CEPOSONLINE.COM, JAYAPURA- Wali Kota Jayapura, Abisai Rollo kembali mengeluarkan peringatan keras kepada seluruh kepala sekolah dan tenaga pendidik, khususnya di sekolah negeri di Kota Jayapura.
Ia menegaskan tidak akan mentolerir praktik pungutan liar (pungli) yang membebani orang tua siswa pada pendaftaran siswa baru saat ini.
Adapun sikap tegas tersebut disampaikannya menyusul adanya laporan dugaan pungutan sebesar Rp 500 ribu kepada orang tua murid di SD Negeri Inpres Angkasa Pura.
Laporan itu disampaikan langsung oleh seorang warga kepada dirinya dan disertai bukti pembayaran yang diduga dilakukan saat proses penerimaan peserta didik baru tahun 2026.
"Saya tegaskan bahwa seluruh sekolah negeri di Kota Jayapura dilarang melakukan pungutan kepada orang tua siswa di luar ketentuan yang berlaku,"ucap Abisai Rollo.
Menurutnya, sudah ada edaran Wali Kota yang melarang adanya pungutan di sekolah negeri.
Pemerintah juga telah menyediakan bantuan seragam sekolah, batik, dan pakaian olahraga bagi peserta didik.
Karena itu, tidak boleh ada lagi guru maupun pihak sekolah yang membebankan biaya kepada orang tua siswa.
Menurut Abisai, nominal pungutan sebesar Rp 500 ribu tergolong besar dan berpotensi memberatkan masyarakat, terutama keluarga yang memiliki keterbatasan ekonomi.
Karena itu, ia meminta Dinas Pendidikan Kota Jayapura segera memanggil kepala sekolah yang bersangkutan untuk memberikan klarifikasi atas laporan tersebut.
“Saya sudah melihat bukti pembayarannya. Karena itu harus dijelaskan secara terbuka apa maksud pungutan tersebut.
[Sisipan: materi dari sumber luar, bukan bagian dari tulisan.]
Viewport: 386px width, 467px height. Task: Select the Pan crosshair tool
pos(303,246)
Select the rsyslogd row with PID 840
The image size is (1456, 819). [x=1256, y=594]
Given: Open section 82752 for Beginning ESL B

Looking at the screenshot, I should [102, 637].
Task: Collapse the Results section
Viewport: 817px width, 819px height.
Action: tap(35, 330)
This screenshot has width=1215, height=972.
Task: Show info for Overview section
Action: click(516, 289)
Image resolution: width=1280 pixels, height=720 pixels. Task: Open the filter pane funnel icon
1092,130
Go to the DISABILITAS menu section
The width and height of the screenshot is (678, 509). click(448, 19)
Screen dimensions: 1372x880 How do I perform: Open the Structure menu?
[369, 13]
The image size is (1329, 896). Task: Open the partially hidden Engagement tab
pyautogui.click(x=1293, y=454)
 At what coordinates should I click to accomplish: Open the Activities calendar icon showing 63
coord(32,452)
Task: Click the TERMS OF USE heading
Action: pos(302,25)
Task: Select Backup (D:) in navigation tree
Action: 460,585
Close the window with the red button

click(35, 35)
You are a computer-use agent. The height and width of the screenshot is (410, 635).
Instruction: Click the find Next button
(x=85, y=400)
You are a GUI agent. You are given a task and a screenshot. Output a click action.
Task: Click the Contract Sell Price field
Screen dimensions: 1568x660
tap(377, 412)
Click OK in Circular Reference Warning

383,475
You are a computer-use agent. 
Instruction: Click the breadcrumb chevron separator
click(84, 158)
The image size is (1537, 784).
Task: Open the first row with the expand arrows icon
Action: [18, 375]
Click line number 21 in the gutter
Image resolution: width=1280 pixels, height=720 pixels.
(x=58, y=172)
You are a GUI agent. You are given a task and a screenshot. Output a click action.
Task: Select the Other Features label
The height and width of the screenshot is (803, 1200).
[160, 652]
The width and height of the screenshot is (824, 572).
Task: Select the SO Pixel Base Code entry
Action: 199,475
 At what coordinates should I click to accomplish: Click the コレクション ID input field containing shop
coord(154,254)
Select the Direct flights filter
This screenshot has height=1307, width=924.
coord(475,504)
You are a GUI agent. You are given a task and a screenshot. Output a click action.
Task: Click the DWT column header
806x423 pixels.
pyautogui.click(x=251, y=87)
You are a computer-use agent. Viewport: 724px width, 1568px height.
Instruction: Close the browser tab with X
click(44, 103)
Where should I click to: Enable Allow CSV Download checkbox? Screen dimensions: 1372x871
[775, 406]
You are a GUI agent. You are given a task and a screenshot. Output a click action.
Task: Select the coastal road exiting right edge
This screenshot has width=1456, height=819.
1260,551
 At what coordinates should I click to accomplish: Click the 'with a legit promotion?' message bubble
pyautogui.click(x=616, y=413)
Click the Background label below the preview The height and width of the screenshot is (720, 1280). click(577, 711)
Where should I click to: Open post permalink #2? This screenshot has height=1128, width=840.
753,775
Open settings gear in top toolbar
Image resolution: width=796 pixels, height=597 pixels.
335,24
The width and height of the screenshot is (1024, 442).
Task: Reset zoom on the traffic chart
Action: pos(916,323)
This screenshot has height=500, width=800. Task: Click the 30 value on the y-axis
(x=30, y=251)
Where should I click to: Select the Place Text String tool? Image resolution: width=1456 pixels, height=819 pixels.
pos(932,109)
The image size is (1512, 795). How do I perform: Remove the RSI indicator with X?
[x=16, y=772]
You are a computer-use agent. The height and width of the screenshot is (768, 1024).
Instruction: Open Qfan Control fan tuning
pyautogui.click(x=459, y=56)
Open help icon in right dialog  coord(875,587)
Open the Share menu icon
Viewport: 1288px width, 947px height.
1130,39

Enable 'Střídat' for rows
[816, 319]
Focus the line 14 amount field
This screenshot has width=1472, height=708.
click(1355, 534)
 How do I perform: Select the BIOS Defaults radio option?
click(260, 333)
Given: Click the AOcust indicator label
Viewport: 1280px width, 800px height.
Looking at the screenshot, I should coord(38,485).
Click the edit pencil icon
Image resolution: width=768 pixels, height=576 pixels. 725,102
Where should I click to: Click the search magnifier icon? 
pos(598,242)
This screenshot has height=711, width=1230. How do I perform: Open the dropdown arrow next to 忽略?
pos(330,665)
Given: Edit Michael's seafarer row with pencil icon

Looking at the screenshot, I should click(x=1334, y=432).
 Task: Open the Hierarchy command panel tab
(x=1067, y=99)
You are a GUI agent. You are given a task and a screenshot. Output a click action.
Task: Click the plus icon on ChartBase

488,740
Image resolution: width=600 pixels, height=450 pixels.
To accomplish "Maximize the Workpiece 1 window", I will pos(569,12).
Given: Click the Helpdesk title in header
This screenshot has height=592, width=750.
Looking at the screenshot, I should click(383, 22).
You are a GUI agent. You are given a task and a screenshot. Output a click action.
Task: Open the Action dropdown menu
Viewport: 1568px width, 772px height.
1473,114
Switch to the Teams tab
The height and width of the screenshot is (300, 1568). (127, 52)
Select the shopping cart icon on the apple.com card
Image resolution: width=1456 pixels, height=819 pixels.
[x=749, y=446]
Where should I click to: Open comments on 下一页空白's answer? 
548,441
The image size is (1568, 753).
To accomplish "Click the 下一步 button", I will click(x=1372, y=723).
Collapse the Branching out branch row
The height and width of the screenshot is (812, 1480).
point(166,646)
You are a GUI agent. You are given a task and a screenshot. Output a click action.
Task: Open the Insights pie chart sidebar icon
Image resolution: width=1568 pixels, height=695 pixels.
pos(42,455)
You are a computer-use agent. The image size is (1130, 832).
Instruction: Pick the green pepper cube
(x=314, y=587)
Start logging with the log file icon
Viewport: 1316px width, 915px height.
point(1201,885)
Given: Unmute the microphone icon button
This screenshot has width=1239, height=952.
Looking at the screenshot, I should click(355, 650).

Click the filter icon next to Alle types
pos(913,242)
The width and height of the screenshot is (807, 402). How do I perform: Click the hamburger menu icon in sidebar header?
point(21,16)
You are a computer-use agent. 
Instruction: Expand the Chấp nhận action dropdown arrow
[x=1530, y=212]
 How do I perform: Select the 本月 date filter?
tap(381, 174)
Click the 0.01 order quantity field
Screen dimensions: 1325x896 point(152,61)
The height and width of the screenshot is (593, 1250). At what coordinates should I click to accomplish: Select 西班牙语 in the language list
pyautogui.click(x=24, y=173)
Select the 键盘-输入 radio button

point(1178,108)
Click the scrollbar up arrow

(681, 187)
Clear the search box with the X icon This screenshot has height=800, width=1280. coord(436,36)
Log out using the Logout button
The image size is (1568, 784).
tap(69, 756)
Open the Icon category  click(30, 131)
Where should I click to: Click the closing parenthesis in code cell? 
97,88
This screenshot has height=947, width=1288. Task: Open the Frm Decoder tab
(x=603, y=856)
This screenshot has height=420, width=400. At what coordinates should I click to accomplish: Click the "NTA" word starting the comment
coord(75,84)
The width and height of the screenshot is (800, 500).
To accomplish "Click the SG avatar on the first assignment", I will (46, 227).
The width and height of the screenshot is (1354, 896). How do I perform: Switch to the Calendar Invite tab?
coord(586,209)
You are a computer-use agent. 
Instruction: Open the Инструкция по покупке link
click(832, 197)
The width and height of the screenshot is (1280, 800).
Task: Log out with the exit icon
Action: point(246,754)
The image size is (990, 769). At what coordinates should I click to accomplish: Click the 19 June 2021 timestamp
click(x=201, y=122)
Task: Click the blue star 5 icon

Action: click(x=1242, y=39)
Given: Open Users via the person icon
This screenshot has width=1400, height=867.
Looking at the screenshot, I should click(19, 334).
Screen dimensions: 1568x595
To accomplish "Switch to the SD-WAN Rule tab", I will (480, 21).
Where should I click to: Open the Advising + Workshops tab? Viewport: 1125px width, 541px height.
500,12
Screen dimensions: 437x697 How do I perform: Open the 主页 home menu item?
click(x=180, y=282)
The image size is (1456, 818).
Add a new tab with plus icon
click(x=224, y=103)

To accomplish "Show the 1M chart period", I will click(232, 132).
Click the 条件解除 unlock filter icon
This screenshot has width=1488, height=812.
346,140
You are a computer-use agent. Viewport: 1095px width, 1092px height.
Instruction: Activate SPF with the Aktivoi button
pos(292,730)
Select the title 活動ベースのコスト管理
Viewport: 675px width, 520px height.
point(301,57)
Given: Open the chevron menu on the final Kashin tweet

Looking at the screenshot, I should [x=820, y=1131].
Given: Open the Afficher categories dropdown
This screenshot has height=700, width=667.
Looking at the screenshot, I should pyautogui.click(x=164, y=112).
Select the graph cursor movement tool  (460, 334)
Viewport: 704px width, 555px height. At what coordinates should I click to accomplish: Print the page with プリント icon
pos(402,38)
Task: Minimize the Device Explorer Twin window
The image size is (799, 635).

Kalau terbukti melanggar edaran Wali Kota, tentu akan ada sanksi,”ujar orang nomor satu di Kota Jayapura ini.
ABR kembali menegaskan bahwa, dirinya tidak akan ragu mengambil tindakan tegas terhadap pelanggaran yang dilakukan oleh pihak sekolah.
Adapun kepala sekolah yang terbukti melakukan atau membiarkan pungutan liar dapat dicopot dari jabatannya, sementara guru yang terlibat akan dikenai sanksi administratif hingga pemindahan tugas.
“Kepala sekolah bisa di pecat dan guru yang terlibat dapat dipindahkan. Saya tidak ingin ada oknum yang mencederai kepercayaan masyarakat terhadap dunia pendidikan,”kata Politisi Golkar ini.
ABR menyampaikan, visi dan misi pada kepemimpinannya dalam bidang pendidikan harus dijalankan secara konsisten oleh seluruh satuan pendidikan.
Sekolah negeri, menurutnya, harus menjadi tempat yang memberikan pelayanan pendidikan tanpa membebani masyarakat dengan biaya-biaya yang tidak sesuai aturan.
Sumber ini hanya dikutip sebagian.